→ Information:
-------------------------
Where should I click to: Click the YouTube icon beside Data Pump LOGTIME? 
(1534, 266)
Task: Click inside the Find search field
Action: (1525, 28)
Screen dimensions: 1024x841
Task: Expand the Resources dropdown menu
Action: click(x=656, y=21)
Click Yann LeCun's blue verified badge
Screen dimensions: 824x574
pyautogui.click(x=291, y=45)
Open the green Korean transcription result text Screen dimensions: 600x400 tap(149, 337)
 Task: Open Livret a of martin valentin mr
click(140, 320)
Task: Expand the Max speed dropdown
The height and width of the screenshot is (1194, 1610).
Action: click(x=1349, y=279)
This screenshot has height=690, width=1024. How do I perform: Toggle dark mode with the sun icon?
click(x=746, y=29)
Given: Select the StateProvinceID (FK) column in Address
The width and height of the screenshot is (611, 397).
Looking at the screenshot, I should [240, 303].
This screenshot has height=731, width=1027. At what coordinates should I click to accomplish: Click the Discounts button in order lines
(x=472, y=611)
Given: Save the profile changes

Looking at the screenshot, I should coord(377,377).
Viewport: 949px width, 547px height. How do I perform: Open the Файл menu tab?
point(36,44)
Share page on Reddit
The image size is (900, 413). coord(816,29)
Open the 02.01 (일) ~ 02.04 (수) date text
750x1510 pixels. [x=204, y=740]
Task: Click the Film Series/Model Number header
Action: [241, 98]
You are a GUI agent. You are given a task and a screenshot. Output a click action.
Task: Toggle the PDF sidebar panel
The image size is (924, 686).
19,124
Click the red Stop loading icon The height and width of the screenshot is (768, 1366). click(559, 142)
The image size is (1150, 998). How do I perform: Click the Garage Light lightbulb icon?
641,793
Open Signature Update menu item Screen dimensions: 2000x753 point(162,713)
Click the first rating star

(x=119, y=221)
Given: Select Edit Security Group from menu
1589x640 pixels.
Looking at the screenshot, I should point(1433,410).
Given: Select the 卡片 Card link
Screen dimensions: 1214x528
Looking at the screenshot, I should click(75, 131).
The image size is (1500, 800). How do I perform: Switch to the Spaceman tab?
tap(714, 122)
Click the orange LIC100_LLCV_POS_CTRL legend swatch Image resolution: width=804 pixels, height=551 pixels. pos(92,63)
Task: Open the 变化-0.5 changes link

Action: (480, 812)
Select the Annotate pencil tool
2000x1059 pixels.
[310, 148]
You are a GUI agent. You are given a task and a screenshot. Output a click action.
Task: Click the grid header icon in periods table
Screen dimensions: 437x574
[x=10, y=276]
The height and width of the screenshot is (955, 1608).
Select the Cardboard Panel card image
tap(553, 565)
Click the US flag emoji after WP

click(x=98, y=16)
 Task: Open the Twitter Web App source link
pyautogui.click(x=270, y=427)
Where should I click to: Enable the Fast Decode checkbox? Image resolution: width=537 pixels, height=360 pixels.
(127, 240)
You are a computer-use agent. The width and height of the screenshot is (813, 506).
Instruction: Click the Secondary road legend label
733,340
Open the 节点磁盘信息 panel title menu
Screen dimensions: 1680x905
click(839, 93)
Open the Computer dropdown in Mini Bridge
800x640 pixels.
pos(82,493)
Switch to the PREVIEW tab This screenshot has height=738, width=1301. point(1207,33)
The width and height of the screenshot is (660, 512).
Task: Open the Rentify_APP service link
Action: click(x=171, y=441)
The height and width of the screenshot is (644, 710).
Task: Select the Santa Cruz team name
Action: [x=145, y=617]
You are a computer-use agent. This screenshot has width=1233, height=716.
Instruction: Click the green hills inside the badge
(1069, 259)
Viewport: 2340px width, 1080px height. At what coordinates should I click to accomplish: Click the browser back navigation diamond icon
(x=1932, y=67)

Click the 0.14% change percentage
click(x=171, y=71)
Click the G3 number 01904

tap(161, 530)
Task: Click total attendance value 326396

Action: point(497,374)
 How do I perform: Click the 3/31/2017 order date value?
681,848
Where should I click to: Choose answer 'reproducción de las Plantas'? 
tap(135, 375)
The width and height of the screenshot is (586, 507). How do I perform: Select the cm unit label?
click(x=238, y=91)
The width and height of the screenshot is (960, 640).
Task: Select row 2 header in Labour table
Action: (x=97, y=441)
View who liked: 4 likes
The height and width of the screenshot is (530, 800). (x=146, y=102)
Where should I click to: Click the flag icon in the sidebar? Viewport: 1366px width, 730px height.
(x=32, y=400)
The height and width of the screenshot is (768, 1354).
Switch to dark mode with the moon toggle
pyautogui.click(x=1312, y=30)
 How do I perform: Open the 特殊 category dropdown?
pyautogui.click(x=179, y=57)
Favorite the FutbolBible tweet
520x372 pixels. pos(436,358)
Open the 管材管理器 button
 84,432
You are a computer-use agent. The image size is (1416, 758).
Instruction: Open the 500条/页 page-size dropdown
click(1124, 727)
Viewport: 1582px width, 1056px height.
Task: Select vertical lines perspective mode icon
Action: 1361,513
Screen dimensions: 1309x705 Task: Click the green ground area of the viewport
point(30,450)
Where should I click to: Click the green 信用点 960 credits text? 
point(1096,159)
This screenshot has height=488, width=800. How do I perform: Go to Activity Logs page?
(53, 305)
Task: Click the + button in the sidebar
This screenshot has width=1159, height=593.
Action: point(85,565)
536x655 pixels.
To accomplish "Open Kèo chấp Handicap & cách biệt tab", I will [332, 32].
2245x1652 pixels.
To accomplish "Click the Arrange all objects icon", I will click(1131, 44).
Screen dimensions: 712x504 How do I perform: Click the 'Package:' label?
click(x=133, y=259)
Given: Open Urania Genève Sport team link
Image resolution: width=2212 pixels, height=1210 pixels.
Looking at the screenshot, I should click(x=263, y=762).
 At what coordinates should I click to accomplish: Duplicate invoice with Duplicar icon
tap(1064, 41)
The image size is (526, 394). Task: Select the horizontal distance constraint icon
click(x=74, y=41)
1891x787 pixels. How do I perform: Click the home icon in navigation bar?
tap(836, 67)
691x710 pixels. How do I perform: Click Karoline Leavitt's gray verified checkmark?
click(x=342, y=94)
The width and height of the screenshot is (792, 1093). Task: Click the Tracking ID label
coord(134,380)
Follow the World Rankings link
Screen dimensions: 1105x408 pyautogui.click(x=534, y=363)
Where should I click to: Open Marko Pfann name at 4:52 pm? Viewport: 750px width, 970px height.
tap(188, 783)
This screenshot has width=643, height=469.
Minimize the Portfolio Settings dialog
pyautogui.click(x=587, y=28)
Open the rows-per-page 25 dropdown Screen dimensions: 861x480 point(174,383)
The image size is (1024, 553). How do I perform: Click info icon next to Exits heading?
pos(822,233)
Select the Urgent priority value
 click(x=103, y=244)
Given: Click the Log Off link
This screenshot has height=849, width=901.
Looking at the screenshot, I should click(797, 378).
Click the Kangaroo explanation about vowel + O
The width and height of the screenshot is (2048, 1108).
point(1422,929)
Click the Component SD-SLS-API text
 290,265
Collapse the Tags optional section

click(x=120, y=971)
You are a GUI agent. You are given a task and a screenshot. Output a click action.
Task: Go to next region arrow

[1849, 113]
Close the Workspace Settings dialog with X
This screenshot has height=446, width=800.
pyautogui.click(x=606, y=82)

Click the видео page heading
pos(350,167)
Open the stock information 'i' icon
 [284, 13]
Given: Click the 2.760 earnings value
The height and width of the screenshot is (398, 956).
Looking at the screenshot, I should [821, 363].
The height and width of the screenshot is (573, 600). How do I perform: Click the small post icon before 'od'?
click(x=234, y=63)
-------------------------
→ Action item: What is needed is each line from the records with the word "will" in it.

→ Answer:
To accomplish "Open Kèo chấp Handicap & cách biệt tab", I will [332, 32].
To accomplish "Click the Arrange all objects icon", I will click(1131, 44).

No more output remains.